2023-2024 Rain Season Review and Totals

By Reginald Stanley. Posted July 1, 2024, 7:17 AM.

The 2023-2024 winter was characterized by strong El Nino conditions in the equatorial Pacific Ocean, and brought widespread above-average precipitation to Southern California for the second year in a row.

The season got off to a strong start in August 2023 with the arrival of Tropical Cyclone Hilary to the southern part of the state, bringing widespread heavy rainfall to the region and extensive flash flooding in the deserts. Locally strong winds also occurred throughout the region, with the strongest gust of 87 MPH occurring at Magic Mountain in Los Angeles County, as well as 84 MPH at Big Black Mountain in San Diego County. In the WeatherCurrents network, Pinon Hills recorded the highest storm total with 6.65 inches. Totals ranged from between one and four inches elsewhere.

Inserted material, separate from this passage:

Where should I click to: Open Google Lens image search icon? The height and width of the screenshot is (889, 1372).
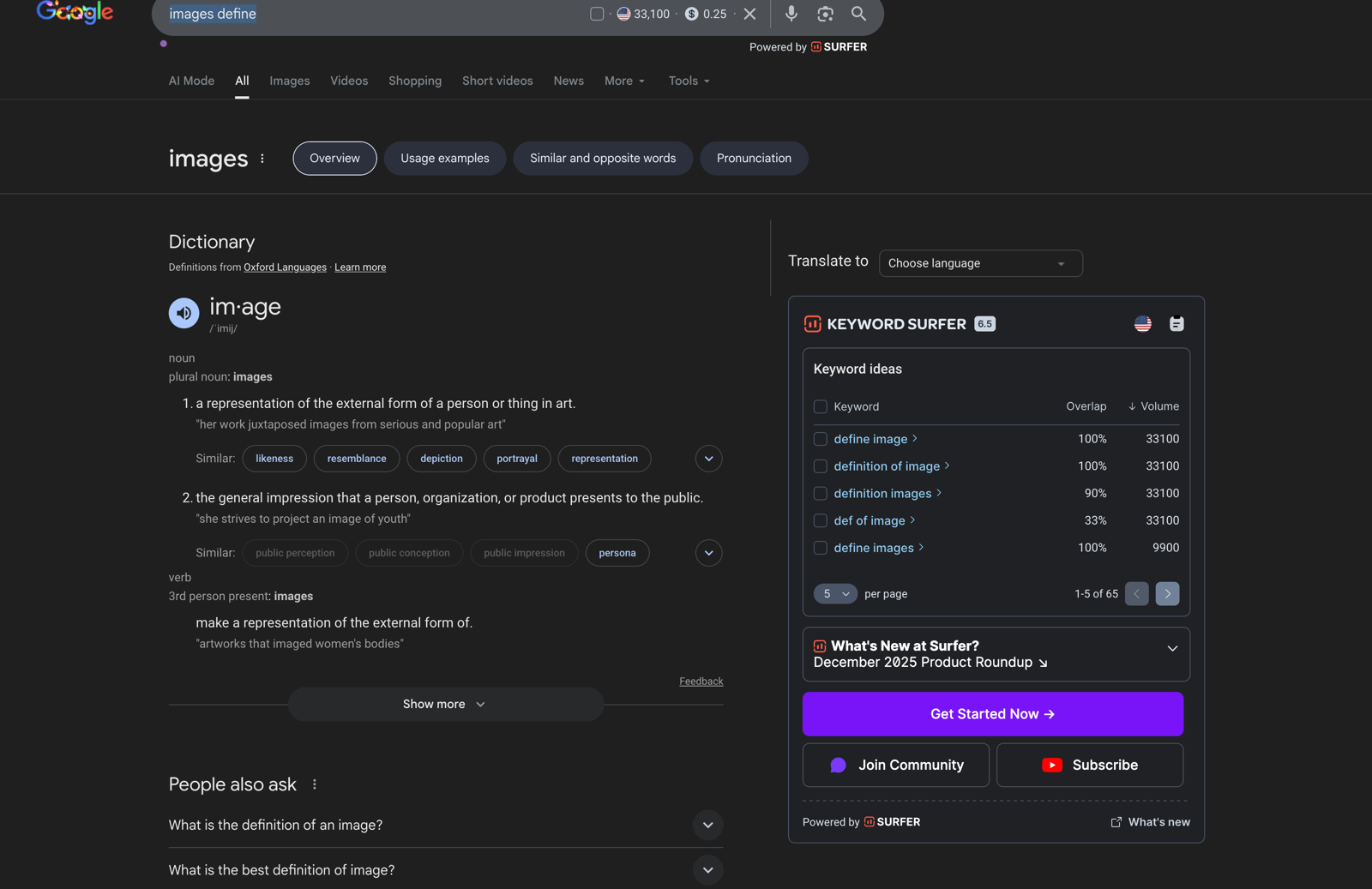[x=825, y=14]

Following a period of extended warm, dry weather in October, storms began arriving in Southern California in mid-November, although these were mostly weak. This pattern continued periodically into early January 2024, until a series of stronger, wetter storms began on January 20. The wettest part of the rainy season occurred in early February, when several very wet atmospheric river storm events brought record rainfall to the region. Between two and six inches of rain fell across the WeatherCurrents network from February 4 to 8. Wet weather continued throughout the remainder of February and March, followed by intermittent weak storms in April and early May.

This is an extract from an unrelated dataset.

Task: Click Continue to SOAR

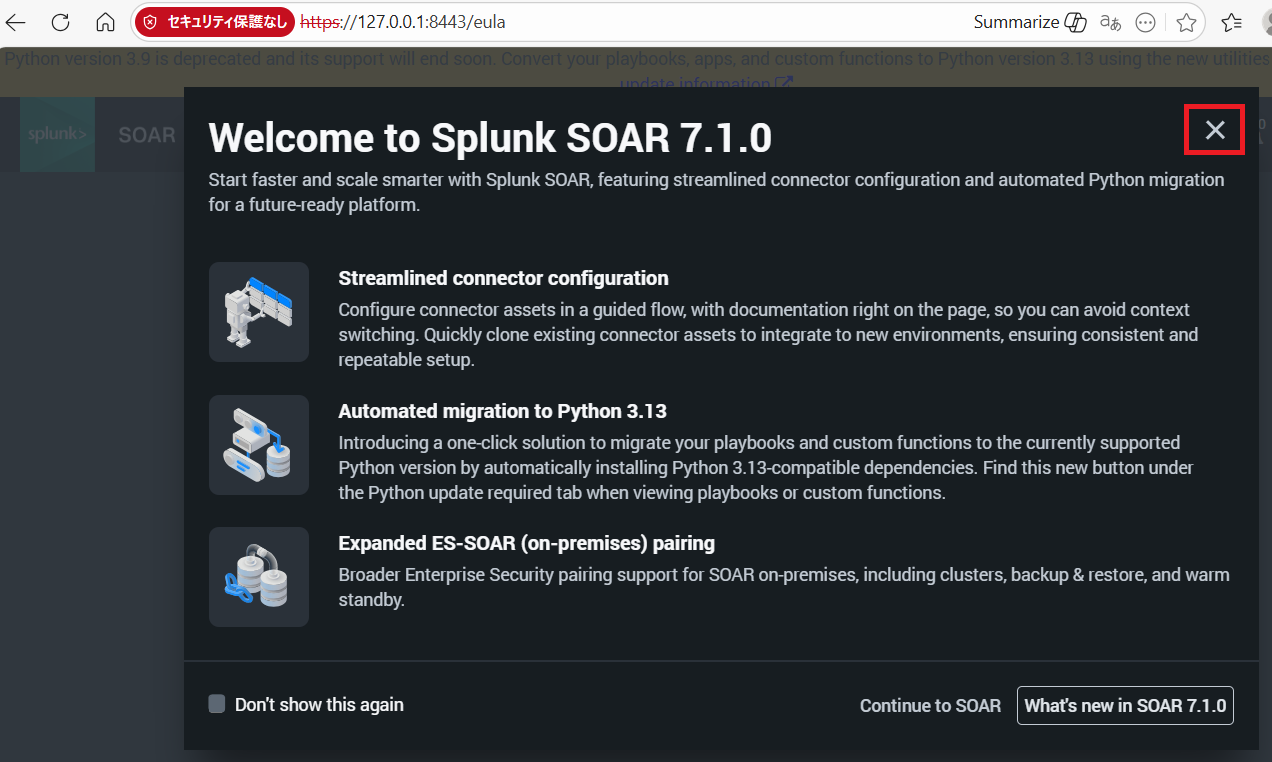Action: click(x=930, y=706)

Temperatures were warmer during the 2023-2024 winter compared to the same period in 2022-2023, with most storms being warmer in nature in early 2024. Season totals were above-average, although not quite as wet as the previous winter. South Fallbrook recorded the highest season total in the WeatherCurrents network for 2023-2024, with 22.39 inches there. In Temecula Valley's Wine Country, a season total of 20.60 inches was reported (courtesy of Jim Sappington). Season totals were lower across the eastern valleys and Riverside, as is typical for those areas - however these totals were still above average for those areas. On average, season totals were roughly 150 percent of normal. According to the Climate Prediction Center, ENSO-neutral conditions were present as of June 2024, with La Nina conditions expected to develop (65 percent chance) during July-September, and persist into the 2024-2025 winter (85 percent chance).

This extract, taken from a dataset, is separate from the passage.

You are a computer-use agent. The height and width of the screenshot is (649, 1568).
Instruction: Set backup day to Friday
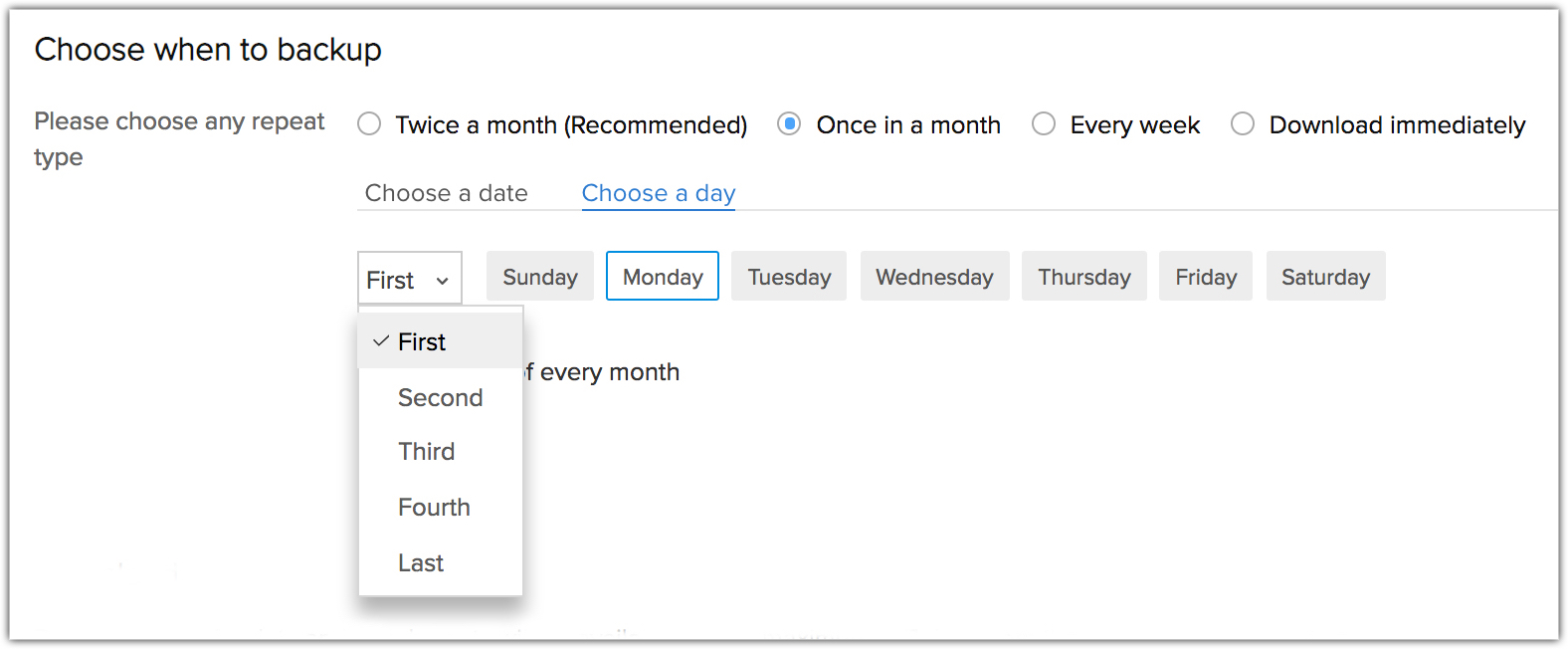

Here are the 2023-2024 season totals for the WeatherCurrents network and associates. WeatherCurrents stations in Perris and Riverside (Presidential Park) were excluded due to inaccuracies or extended station outages there. Season averages were only calculated for stations with at least five years of accurate precipitation data:

Location 2023-2024 Season Average Source
South Fallbrook 22.39"  15.31"  WeatherCurrents
Simi Valley 21.83"  12.56"  WeatherCurrents
Lake Elsinore 20.68"  12.32"  WeatherCurrents
Temecula Valley Wine Country 20.60"  14.42"  Jim Sappington
Northwest Murrieta 20.45"  13.87"  WeatherCurrents
Central Murrieta 18.87"  12.61"  Reginald Stanley
South Temecula 18.79"  13.21"  WeatherCurrents
Moreno Valley 18.45"  10.73"  WeatherCurrents
Pinon Hills 18.10"  N/A WeatherCurrents
Anza 16.79"  12.37"  WeatherCurrents
East Hemet 16.68"  12.85"  WeatherCurrents
Riverside (Orangecrest) 15.83"  N/A WeatherCurrents
San Jacinto 14.91"  10.41"  WeatherCurrents
French Valley 14.53" 1 11.62"  WeatherCurrents
  1. French Valley season total incomplete.